▶ _What the exercise asks_
Return the following lines and nothing else: the one holding "The width and" and all those after it in the records below, unchanged, minus any pictures.

(Items from a dataset)
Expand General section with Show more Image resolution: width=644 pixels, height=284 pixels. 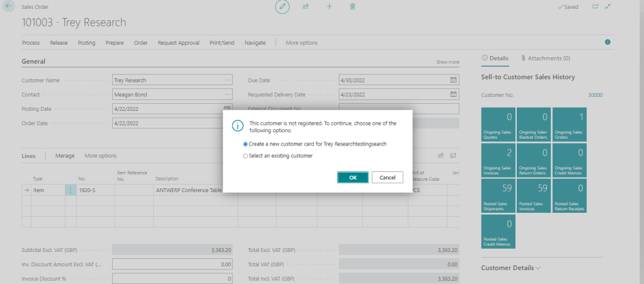pos(447,62)
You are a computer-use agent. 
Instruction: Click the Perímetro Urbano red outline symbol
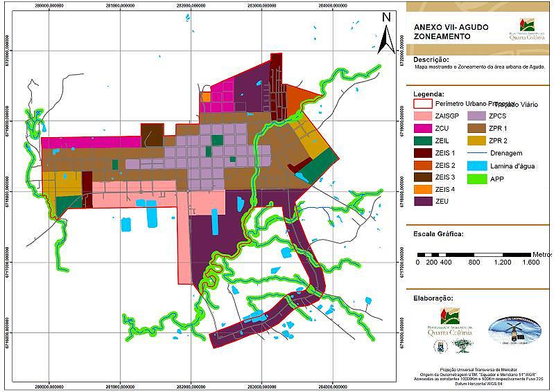tap(423, 103)
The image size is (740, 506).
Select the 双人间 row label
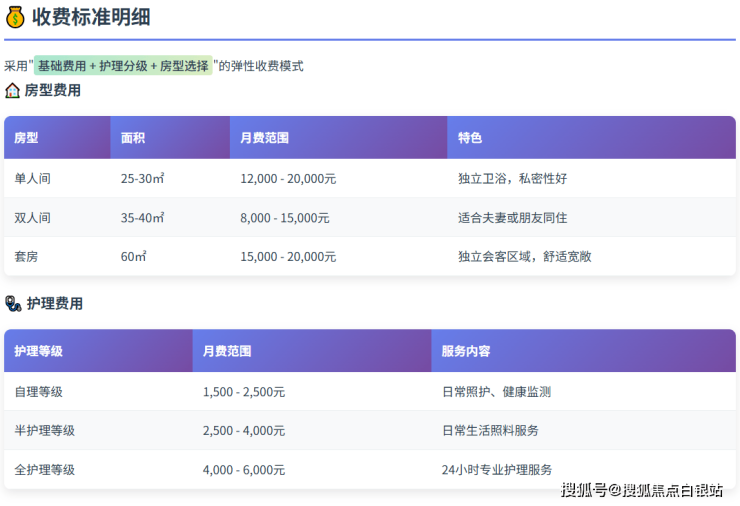32,217
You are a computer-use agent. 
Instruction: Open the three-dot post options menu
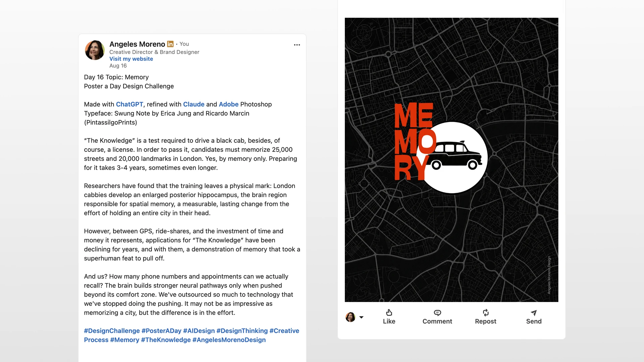(297, 45)
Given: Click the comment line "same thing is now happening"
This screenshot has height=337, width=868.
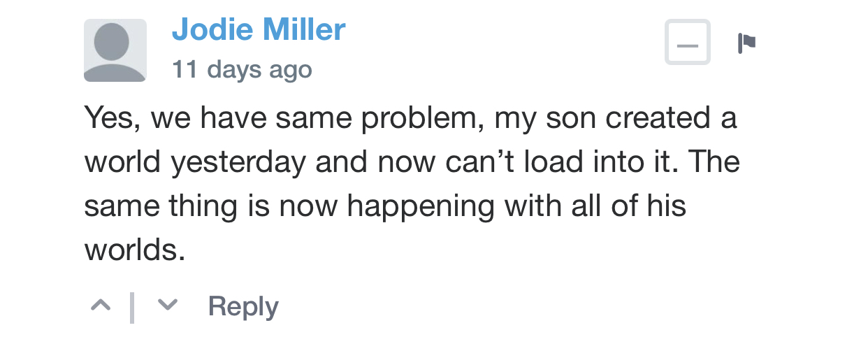Looking at the screenshot, I should (384, 207).
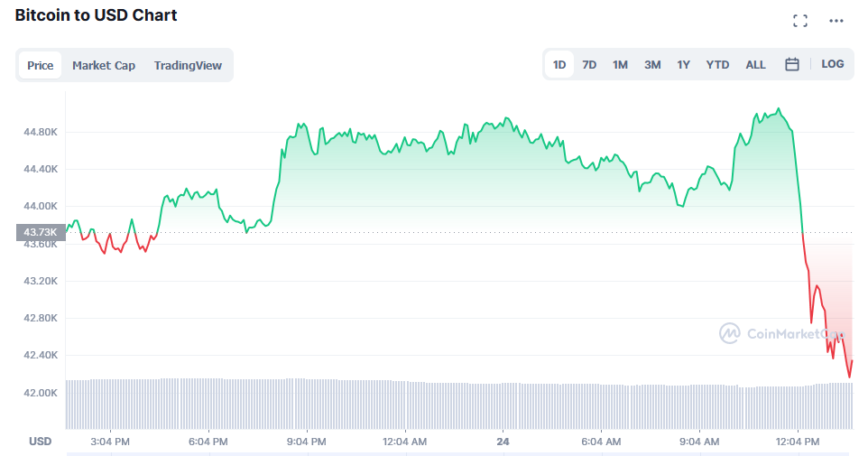Switch to the Market Cap tab
This screenshot has height=456, width=868.
104,65
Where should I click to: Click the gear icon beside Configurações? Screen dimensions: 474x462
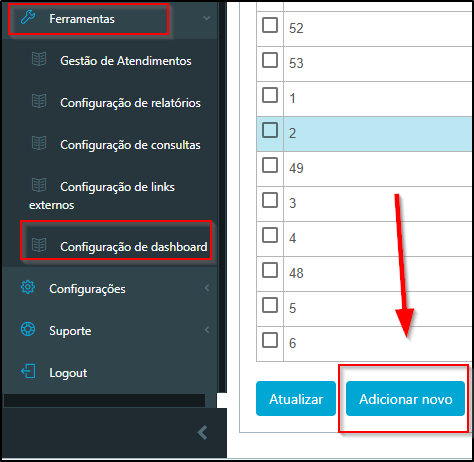point(28,287)
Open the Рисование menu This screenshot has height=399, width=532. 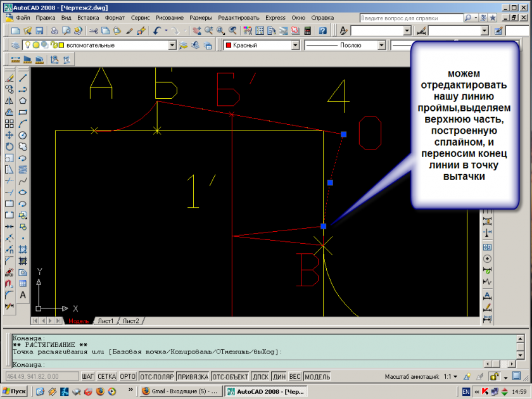(x=169, y=18)
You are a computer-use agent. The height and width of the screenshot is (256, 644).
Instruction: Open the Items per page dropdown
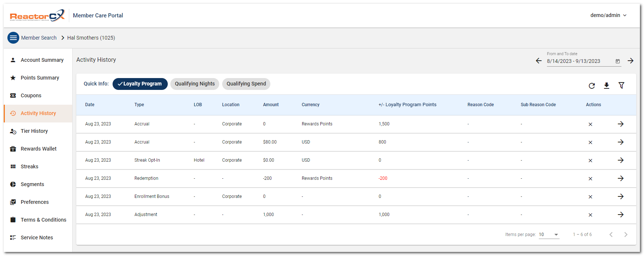tap(549, 235)

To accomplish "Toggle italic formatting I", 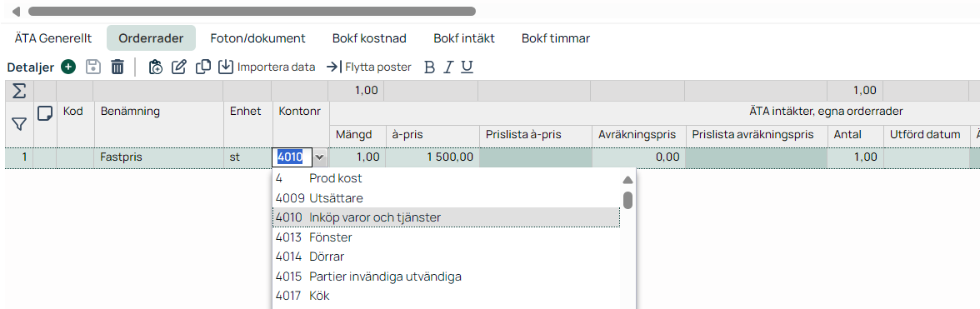I will [448, 67].
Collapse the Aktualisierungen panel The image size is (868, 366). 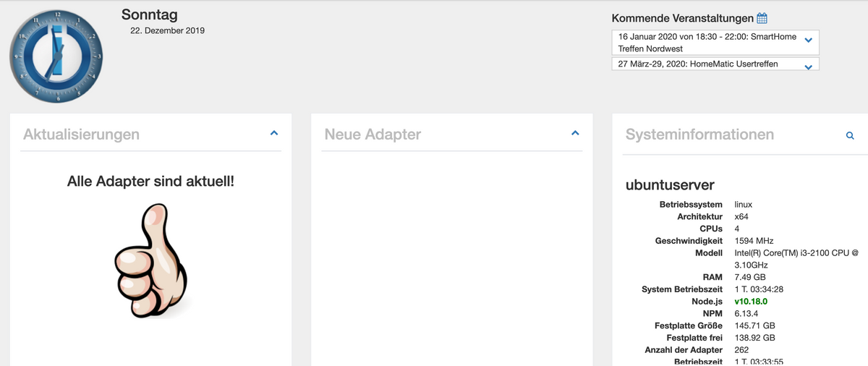[x=274, y=133]
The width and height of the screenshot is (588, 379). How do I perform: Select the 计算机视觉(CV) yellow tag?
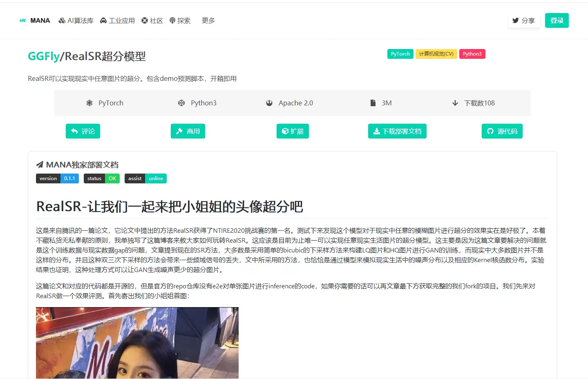(x=436, y=54)
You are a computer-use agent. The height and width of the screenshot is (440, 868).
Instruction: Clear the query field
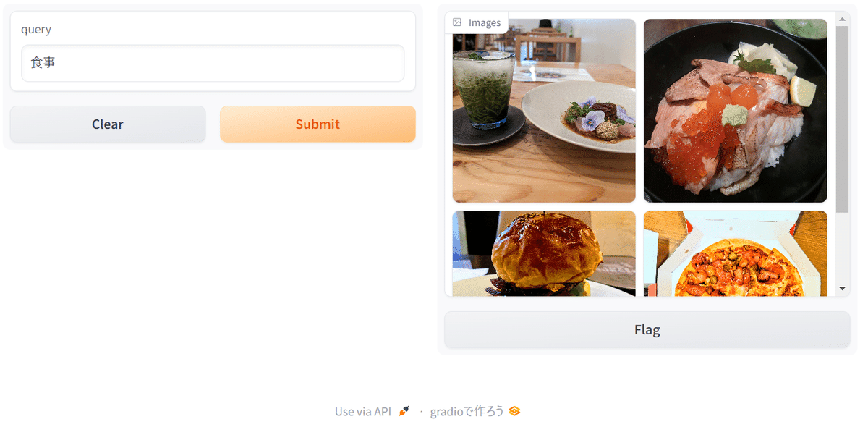(x=108, y=124)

▶ _Task response_
The width and height of the screenshot is (588, 379). How do I perform: Select the 计算机视觉(CV) yellow tag?
(x=436, y=54)
You are a computer-use agent. The height and width of the screenshot is (440, 868).
Instruction: Clear the query field
(x=108, y=124)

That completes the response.